◆ Problem ◆
Reproduce the listing below line for line, changing nothing.
START Data supplied
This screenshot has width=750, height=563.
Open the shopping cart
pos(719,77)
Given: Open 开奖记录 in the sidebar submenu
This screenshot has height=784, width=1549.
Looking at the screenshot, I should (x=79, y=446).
END Data supplied
◆ Solution to this exercise ◆
This screenshot has width=750, height=563.
Open the shopping cart
pos(719,77)
Given: Open 开奖记录 in the sidebar submenu
This screenshot has height=784, width=1549.
Looking at the screenshot, I should (x=79, y=446).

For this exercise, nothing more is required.